Inés Bortagaray escreve em frases curtas e com muitas repetições
Sou simpática a livros curtos. Com Bonsai, de Alejandro Zambra, foi paixão na primeira leitura. Existe algo na finura do exemplar, no tamanho grande da fonte e nos grandes espaços em branco na página que me atraem logo para a leitura. Como se um livro breve fosse a melhor representação da frase “o que é bom dura pouco”. Óbvio que essa impressão existe também com os grandes romances – em que 700 páginas são lidas sem mal notar. Mas com o livro curto você sabe que será rápido mesmo, em um, no máximo dois dias (se você se esforçar demais para adiar a leitura), vai terminá-lo. Era isso o que eu pensava logo que comecei Um, dois e já (Cosac Naify, 2014), primeiro livro da uruguaia Inés Bortagaray publicado no Brasil.
Nas 93 páginas do livro, uma menina conta como está sendo a viagem da família de Salto para La Paloma, no litoral do Uruguai. Não sabemos seu nome ou idade, apenas que é a filha do meio: tem uma irmã mais velha, um irmão mais velho e uma irmã caçula. Seus pais estão no banco da frente, as quatro crianças se apertam no banco de trás, revezando os lugares na janela a cada 200 quilômetros de estrada percorrida. Sabemos que eles já viajaram para La Paloma antes, que a história não se passa nos tempos atuais, mas anos atrás, quando o Uruguai ainda estava sob a ditadura, e que seus pais fazem parte do partido oposicionista – em certo momento, a menina lembra de uma passeata contra a censura que foi com os pais e uma amiga filha de um norte-americano. Mas essas coisas são só o pano de fundo em Um, dois e já.
A narradora está enfrentando o tédio nessa viagem, o que Inés deixa muito bem marcado. Ficar sentado dentro de um carro durante horas e horas de viagem não é o passatempo preferido de uma criança, ainda mais se ela tiver que dividir um espaço mínimo com outras crianças.
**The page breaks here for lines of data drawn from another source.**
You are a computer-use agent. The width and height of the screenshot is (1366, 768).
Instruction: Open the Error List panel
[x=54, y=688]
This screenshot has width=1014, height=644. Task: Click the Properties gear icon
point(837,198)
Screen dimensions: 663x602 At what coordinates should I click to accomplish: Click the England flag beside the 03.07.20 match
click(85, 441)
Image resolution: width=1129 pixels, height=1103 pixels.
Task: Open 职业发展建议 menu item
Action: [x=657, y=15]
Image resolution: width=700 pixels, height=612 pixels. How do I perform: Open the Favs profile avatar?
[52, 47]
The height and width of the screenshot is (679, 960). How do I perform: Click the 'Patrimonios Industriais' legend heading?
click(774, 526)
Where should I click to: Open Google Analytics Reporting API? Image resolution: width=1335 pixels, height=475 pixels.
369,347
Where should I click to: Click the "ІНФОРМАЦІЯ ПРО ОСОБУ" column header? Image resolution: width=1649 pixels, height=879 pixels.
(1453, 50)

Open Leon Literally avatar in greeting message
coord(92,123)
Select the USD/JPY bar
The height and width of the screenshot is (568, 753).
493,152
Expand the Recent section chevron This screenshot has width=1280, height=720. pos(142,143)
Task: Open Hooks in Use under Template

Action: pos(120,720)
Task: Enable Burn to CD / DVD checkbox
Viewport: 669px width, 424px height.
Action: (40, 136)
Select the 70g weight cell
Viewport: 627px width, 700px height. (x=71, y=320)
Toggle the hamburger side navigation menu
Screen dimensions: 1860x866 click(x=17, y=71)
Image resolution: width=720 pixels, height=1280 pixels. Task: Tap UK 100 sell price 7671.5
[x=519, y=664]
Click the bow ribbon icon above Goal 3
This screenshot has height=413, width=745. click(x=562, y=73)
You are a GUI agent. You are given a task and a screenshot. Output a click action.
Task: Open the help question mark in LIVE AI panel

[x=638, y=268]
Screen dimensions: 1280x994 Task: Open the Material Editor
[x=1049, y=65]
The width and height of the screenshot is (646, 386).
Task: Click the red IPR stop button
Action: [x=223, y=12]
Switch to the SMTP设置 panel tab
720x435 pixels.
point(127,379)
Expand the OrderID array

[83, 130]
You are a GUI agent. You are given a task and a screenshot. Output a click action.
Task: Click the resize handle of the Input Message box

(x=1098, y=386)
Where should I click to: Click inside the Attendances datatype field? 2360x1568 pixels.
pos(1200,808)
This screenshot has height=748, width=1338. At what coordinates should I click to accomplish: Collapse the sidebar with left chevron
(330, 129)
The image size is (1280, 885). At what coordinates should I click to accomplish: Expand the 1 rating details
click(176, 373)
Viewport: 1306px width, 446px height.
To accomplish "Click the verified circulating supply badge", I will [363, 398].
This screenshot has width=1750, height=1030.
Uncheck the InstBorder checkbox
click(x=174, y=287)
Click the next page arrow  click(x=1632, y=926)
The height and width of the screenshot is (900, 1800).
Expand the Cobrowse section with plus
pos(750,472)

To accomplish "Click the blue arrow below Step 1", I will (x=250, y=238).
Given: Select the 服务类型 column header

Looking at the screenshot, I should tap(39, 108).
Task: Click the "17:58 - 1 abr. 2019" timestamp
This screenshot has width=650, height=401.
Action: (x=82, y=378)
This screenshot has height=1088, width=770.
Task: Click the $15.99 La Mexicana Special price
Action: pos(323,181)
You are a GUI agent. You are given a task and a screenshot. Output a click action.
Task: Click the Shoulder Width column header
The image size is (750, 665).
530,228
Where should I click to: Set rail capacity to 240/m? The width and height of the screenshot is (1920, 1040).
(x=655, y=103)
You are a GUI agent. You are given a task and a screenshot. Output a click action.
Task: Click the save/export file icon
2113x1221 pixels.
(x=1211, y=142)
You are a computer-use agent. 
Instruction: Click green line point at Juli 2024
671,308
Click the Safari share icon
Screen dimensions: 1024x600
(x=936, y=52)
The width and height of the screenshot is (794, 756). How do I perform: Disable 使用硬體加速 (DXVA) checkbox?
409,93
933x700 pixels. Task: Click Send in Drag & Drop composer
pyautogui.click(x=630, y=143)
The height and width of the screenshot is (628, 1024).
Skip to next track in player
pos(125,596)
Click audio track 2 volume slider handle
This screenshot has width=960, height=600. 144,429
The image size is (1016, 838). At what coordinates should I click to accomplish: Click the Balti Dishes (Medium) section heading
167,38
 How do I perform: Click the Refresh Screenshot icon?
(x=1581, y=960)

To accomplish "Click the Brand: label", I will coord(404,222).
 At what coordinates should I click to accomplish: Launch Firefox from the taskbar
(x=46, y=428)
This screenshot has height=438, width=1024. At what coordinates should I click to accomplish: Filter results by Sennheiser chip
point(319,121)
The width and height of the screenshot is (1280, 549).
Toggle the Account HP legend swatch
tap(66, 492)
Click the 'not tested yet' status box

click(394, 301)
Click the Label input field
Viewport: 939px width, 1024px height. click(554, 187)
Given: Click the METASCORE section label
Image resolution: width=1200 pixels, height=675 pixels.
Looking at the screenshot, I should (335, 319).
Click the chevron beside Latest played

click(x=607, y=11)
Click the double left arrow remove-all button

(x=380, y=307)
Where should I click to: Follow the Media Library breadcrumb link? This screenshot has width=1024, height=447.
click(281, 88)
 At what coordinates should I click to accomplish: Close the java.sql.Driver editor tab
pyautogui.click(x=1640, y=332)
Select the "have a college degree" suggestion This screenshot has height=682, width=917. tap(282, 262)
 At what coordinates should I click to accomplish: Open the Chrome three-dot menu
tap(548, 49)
O que Inés apresenta neste livro é isso: uma viagem monótona, comum, e os devaneios de uma menina enquanto tenta se ocupar até chegar ao seu destino – ah, é claro, o livro terminará quando eles chegarem lá, não que a narradora deixe isso claro (ela provavelmente nem se dá conta que é personagem de um livro), mas é fácil para o leitor perceber isso.
A menina conta postes, placas, vacas, mais postes, qualquer coisa que entre no seu campo de visão. Ela se preocupa com o pai, no banco da frente, travando o pino da porta do motorista com medo que ela abra de supetão e ele caia na estrada. Ela conta com pesar os quilômetros que faltam para sair da janela e trocar de lugar com um dos irmãos. E, quando se cansa de todas as alternativas de entretenimento, dorme no ombro da irmã mais velha, tem sonhos. Em alguns momentos, até pensa nos seus amigos, naquela que ficou cuidando dos seus dois peixes e na outra, a filha do americano, que foi embora.
O assento está reto. Meu pai é reto. Dirige depressa, mas com cuidado. Travo o pino da porta dele. Agora sim, ele está a salvo. Eu também, porque meu pai não vai despencar na estrada, e vou continuar a ter pai, porque ele não vai despencar.
Inés escreve no ritmo que uma criança escreveria: frases curtas, muitas repetições, um estilo que gera um efeito positivo e que convence o leitor. E os temas dos devaneios da menina se alteram conforme sua atenção cai sobre alguma outra coisa – algo na estrada, a frase de um irmão ou uma lembrança. E então ela discorre sobre tudo, elabora teorias, antecipa o que será feito quando chegar à praia. A autora consegue te fazer imaginar o que havia antes da família entrar no carro e seguir viagem, e também o que acontecerá depois. Lemos a viagem, o trajeto, mas ao mesmo tempo pensamos no que aconteceu até os personagens se encontrarem ali, dentro do Renault 12.
Esse é o tipo de efeito que eu gosto de encontrar nesses livros pequenos. Eles te apresentam uma história comum, sem nada de muito especial, mas de alguma forma te conectam a essas personagens corriqueiras dotadas de um conversa simples. Enquanto estiver virando as páginas, sei que vou ser surpreendida com alguma gracinha da narradora, com a inocência e inteligência em construção de uma criança que ainda não conhece bem o mundo em que vive, mas que tem uma ideia de onde está nele. Um, dois e já tem essa qualidade.